Most damningly, global investors question whether an Asean trade link will materially affect their operations. Most international fund managers have accounts at large investment banks that already access the individual exchanges.
International fund managers are sceptical.
“This [the Asean Exchanges’ link] will not have a large impact for us because we’re set up to deal with these countries’ exchanges. This exchange looks to be targeting the person on the street,” says Hugh Young, managing director of Aberdeen Asset Management Asia. “A singular exchange that has a broad impact on the global equities market seems aspirational and would be lovely if everything does come together, but there’s a lot of detail to sort out.”
The consensus is that until the link accumulates deep flows, it will be most relevant to regional brokers that invest on behalf of retail investors.
“This linkage would give retailers a much bigger scope to invest, and it’s valuable to mom-and-pop investors and day traders, but all of this comes at a fee,” explains a Singapore-based equities trader at an investment bank. “Doing this will be twice the fee of what investors would typically see – one time is the retailer paying the broker and the second is the broker paying the technology provider.”

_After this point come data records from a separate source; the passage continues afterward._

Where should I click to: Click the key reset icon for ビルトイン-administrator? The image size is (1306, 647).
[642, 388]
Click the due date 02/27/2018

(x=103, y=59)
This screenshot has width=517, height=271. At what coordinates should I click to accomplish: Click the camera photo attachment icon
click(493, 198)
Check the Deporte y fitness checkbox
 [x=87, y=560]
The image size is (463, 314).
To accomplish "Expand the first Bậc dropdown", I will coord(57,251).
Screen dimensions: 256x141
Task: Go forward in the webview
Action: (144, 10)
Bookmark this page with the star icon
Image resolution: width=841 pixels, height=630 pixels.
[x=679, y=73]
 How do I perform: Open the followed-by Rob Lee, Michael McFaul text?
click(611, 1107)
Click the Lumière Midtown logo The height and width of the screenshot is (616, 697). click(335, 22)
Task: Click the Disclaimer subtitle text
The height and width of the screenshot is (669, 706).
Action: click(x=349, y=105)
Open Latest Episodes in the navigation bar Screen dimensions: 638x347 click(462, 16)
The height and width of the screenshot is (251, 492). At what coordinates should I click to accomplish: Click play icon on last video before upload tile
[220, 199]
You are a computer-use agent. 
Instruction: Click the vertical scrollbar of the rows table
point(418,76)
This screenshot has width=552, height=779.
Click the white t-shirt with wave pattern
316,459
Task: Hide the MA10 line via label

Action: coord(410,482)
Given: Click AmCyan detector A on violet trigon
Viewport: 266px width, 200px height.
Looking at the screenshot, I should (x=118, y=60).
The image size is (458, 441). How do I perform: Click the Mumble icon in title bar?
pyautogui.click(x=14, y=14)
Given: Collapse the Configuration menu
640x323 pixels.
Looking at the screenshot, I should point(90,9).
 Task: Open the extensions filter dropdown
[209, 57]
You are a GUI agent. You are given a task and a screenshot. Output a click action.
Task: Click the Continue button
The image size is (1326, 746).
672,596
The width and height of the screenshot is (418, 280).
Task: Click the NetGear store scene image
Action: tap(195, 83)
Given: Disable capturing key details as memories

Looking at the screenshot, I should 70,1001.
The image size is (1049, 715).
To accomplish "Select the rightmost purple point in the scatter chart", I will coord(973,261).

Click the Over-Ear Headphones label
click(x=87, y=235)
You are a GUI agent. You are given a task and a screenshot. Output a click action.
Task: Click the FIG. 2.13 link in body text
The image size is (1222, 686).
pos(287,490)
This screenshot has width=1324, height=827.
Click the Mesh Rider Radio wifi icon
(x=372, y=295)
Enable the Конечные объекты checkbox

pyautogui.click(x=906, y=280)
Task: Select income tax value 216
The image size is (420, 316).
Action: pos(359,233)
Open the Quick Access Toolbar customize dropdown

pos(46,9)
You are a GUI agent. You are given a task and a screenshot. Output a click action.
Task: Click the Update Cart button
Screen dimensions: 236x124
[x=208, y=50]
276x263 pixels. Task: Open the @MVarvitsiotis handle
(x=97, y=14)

The link will not attract institutional investors until it has deep daily trading flows. But it cannot build such flows until such investors participate. It’s a classic chicken-and-egg situation.
Search for relevance
For all this, representatives for the exchanges are proud of their progress. Nobody will say it aloud, but there’s a sense that the link is designed to test the waters ahead of greater ambitions.
Asiamoney asked all the bourse representatives it spoke to whether the ultimate goal was to create a truly integrated international stock exchange such as Euronext. None would deny this as an objective, but they could not comment on how long such a development could take.
But the singular exchanges seem averse to pushing for a fully combined stock-market entity too quickly. Instead they seem to see the link as an example of cooperation, not an engine of real change.
But if the link fails to bolster regional equity volumes, statements about it being a testament to intra-regional cooperation will not hide what it may be: an expensive folly.
This is a danger. Fail to make the link work and any momentum towards more intimate cooperation will be stunted. Why, the argument will run, should the exchanges work together at a more unified level when they couldn’t even get their trading link to work?
So the bourses should take the link’s development seriously. And key to making it work will be for participating exchanges to make it cheap and simple to use – and support it with a top-notch FX platform.
Foreign-exchange woes are the top frustration of Asean investors, so they may well use the link if it seamlessly provides FX currency trading between all currencies and US dollars.
Equally, clearing and settlement would need to be hassle-free, and backed by strong counterparties.
From there it would be easier to create indices and stock baskets based on the most liquid stocks in each country, offering investors useful Asean indices from which to create new funds.
If the link can achieve this, the Asean Exchanges may yet gain the momentum it needs to drive regional stock liquidity, which would in turn foster closer ties.
Fail and global investors will be right to ignore it, grand statements of Asean cooperative intent or not.